Students can watch these mathematicians on YouTube and TV. They can also read about their work and discover the positive influence it is having on society right now.

Anne Marie Imafidon is the founder of the Stemettes, a social enterprise that has helped over 65,000 young girls and non-binary people with STEM-based interventions. The Stemettes have supported a call to action from three teenagers to include women role models in the STEM curriculum. This has culminated in a white paper being presented at the House of Commons this week – you can read it yourself here.
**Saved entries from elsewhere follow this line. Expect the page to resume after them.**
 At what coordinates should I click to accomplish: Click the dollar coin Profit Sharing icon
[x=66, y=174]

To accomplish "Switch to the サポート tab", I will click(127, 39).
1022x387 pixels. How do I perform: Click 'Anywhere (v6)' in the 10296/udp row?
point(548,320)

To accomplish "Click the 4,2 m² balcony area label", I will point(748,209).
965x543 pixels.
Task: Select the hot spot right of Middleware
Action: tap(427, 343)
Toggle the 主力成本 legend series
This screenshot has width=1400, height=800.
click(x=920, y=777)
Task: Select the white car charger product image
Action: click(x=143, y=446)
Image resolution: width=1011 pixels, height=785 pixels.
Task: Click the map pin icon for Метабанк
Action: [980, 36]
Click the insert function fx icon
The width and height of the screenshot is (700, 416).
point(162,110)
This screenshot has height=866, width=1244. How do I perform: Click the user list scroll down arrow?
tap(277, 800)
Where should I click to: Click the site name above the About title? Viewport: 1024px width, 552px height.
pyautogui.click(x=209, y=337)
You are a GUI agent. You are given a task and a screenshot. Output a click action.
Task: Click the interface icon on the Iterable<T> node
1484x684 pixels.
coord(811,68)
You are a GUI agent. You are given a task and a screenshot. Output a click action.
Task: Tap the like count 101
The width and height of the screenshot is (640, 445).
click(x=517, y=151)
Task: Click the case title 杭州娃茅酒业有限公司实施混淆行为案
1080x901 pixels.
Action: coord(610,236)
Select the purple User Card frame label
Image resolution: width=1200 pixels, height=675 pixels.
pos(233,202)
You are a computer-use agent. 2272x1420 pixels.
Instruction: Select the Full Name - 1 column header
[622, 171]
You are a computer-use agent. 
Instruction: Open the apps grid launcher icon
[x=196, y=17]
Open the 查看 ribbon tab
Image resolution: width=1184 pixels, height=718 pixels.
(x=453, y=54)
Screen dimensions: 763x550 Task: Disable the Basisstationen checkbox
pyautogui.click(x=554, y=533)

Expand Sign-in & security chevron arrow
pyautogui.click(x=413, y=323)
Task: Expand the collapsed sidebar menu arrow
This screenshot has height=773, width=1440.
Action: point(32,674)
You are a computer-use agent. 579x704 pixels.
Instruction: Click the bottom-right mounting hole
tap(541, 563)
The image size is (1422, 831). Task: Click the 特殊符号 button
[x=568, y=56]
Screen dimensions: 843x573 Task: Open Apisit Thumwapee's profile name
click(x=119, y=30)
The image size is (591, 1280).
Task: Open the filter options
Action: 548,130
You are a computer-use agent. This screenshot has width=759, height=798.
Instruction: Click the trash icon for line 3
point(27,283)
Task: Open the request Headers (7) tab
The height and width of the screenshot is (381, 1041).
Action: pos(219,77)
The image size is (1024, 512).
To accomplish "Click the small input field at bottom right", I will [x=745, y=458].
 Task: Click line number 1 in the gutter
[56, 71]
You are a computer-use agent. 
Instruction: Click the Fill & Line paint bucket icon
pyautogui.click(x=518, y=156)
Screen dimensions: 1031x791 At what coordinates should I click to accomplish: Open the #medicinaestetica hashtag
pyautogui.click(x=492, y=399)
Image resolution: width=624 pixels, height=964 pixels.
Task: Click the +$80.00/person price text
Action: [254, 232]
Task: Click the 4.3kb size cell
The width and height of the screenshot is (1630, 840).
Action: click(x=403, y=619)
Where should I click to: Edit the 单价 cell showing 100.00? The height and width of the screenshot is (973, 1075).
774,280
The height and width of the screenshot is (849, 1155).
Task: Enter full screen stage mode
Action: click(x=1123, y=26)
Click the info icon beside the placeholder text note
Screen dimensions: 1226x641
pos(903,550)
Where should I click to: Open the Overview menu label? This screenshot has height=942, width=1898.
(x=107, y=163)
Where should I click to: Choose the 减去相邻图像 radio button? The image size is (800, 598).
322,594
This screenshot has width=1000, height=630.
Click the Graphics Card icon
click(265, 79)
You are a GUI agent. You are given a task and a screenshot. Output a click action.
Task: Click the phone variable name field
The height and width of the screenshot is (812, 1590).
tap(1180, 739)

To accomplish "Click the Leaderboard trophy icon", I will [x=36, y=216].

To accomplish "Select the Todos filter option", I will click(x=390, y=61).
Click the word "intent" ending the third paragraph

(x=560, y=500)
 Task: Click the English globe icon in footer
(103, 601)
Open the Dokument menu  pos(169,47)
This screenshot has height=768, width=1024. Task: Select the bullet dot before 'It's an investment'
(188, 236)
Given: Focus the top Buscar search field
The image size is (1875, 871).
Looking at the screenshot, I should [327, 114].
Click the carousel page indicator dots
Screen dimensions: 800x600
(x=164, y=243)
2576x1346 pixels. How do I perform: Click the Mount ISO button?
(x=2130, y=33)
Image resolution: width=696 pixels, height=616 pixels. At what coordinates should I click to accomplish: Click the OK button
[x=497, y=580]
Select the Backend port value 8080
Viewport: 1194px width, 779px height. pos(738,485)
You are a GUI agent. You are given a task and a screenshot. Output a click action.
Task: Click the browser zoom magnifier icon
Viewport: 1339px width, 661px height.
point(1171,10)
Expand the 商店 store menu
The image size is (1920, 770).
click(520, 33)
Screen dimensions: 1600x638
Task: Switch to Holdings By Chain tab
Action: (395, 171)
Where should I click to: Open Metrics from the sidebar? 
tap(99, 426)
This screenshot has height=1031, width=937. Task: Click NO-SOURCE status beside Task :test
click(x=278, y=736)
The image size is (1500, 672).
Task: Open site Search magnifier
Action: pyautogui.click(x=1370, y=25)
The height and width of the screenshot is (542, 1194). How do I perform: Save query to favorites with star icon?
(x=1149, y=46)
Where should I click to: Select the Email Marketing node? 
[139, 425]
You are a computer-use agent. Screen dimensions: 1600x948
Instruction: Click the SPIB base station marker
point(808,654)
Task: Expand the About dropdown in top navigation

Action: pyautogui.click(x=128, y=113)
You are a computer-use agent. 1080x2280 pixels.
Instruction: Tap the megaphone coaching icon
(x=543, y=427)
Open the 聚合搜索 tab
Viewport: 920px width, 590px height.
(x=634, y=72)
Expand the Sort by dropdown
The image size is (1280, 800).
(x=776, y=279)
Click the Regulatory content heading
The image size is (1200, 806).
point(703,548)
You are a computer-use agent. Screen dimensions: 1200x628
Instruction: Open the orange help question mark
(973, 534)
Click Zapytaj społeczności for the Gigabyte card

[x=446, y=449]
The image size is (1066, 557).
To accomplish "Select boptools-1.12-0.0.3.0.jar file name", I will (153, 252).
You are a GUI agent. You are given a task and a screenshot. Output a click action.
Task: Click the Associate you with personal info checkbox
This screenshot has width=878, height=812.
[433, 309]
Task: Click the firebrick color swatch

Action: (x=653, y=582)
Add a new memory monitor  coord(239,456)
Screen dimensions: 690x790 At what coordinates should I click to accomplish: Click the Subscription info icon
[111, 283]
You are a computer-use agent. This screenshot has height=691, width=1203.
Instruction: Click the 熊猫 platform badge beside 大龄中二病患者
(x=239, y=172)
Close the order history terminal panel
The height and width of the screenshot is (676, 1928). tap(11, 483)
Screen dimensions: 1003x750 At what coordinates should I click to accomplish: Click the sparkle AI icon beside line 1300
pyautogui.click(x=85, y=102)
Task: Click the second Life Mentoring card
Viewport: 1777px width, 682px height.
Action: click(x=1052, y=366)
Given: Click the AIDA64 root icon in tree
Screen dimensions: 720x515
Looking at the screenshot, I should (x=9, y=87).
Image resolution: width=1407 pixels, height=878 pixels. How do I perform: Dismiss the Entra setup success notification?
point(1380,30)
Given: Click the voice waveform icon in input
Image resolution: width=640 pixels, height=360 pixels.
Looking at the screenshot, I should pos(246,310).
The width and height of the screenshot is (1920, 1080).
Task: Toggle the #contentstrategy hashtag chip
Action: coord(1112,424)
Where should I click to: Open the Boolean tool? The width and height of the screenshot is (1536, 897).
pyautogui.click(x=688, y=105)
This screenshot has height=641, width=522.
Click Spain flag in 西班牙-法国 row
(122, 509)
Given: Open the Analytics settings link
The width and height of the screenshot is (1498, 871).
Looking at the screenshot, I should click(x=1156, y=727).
Our students need more relatable role models – right now! People they can see as their possible selves in the future. People with a similar background who look like them or are only a step or two ahead of them in life. Here’s some, hopefully, simple ways to help:

  • Use your Alumni.  Not just ex-students but encourage older students in the same school to share their experiences with younger ones.
  • Engage with Maths4Girls to bring female role models to your classroom.
  • Check out our brand new WHY MATHS video collection.  Featuring over 30 diverse young people discussing their experiences of maths. The videos showcase the relevance and practical applications of maths. They aim to inspire students in Years 9-11 to pursue further study beyond GCSE.
  • Tell your A level students about our online magazine – SUMS, and your GCSE students about Quick Maths. They are suitable for all students but with a slant towards female students. Each issue is packed full of support, resources and advice. 

Our female students have far more opportunities than their historic counterparts. Female students are now “allowed” to study maths, and many have successful careers in STEM. However, there is still a huge disparity in the number of women in STEM. This starts with the number of girls choosing post-16 maths. We have a page dedicated to increasing the number of females participating in level 3 maths: Encouraging girls’ participation. We also run events designed to encourage girls to study maths and related subjects at university.

Check out our events page to discover what’s happening near you. You can also contact your local Area Coordinator via the Local Support page. You can also still up to date with our monthly Stay Informed bulletin.

Maybe together we can #InspireInclusion because, as the great Katherine Johnson said:

“Girls are capable of doing everything men are capable of doing.”